== ACTION ITEM ==
Each line of the entries below that includes "giao" belongs in your answer.

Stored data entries
------------------------------------------------------------------------

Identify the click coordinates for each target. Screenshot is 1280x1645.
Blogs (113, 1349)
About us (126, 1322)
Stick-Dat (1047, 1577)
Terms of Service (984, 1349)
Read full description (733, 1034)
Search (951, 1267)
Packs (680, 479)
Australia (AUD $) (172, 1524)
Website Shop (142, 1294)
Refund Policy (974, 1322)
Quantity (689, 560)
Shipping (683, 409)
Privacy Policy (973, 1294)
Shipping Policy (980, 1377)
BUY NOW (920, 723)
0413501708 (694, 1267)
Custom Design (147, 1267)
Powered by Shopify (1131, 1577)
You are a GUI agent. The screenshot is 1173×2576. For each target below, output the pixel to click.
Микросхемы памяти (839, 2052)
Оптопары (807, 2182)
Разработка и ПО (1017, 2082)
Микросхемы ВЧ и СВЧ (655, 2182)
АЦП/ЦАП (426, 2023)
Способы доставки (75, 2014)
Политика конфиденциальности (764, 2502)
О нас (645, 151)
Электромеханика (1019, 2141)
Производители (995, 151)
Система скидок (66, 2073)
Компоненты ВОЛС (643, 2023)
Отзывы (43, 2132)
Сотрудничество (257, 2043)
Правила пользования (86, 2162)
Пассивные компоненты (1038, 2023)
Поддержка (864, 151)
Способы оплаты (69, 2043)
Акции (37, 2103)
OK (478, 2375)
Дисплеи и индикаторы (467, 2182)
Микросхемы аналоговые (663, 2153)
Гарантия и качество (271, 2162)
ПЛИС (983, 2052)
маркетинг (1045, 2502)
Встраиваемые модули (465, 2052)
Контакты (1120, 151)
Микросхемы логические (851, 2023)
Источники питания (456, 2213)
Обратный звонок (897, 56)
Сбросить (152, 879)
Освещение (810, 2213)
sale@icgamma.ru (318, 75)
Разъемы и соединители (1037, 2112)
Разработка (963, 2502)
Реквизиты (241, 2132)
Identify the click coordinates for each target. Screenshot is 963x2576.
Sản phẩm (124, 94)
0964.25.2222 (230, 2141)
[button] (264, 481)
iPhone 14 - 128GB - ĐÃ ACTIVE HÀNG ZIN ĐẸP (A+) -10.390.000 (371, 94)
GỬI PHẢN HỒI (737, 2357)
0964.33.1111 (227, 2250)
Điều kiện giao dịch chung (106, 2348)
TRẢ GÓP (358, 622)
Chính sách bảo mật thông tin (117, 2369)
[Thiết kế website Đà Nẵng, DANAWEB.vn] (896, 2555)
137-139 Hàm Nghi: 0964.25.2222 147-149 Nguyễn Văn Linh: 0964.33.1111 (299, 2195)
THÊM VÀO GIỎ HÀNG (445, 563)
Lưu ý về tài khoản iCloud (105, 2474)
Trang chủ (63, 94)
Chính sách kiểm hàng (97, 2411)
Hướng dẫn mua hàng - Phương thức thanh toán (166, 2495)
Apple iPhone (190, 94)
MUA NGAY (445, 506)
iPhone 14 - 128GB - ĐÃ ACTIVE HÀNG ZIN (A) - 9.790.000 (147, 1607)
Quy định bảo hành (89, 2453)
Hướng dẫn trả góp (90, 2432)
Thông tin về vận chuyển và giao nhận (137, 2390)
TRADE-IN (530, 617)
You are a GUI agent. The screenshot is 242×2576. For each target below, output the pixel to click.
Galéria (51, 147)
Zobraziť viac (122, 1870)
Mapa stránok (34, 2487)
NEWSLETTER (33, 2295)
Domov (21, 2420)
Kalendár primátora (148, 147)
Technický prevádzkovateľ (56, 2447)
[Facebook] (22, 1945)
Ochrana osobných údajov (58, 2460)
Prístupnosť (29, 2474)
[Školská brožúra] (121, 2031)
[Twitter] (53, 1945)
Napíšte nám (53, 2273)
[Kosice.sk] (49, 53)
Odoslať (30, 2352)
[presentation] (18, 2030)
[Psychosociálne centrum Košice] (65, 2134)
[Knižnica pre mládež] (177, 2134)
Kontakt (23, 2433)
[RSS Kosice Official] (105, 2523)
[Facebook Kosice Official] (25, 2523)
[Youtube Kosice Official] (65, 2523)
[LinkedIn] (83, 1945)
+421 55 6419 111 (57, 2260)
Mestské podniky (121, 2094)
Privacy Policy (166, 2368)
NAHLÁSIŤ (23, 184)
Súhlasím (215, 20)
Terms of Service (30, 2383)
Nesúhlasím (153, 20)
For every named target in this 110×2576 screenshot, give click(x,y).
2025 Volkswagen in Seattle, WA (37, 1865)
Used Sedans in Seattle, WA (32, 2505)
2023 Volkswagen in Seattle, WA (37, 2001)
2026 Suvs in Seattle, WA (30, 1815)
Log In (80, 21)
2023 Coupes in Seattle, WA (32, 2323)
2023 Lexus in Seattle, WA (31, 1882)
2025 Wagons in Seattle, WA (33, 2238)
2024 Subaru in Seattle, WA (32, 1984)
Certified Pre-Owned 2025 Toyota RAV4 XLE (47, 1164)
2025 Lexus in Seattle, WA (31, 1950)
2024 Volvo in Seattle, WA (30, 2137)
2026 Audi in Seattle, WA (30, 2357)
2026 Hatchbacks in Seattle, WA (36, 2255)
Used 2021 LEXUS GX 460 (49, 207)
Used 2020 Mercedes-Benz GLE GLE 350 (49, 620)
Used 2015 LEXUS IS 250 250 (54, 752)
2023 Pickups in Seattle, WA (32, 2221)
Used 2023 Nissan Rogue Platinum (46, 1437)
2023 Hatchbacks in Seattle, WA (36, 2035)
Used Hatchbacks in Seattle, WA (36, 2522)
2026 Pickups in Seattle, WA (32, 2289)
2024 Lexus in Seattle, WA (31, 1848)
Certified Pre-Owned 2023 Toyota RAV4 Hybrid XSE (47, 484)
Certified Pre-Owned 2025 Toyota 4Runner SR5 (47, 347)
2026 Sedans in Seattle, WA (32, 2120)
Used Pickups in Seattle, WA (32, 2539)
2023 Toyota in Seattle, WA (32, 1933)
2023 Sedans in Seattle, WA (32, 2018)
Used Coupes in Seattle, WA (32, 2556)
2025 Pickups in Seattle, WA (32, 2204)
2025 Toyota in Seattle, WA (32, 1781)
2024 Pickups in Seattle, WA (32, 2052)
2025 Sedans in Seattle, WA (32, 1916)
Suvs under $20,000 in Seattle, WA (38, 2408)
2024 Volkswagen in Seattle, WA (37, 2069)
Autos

------------------------------------------------------------------------

== SOLUTION TO THE EXERCISE ==
Điều kiện giao dịch chung (106, 2348)
Thông tin về vận chuyển và giao nhận (137, 2390)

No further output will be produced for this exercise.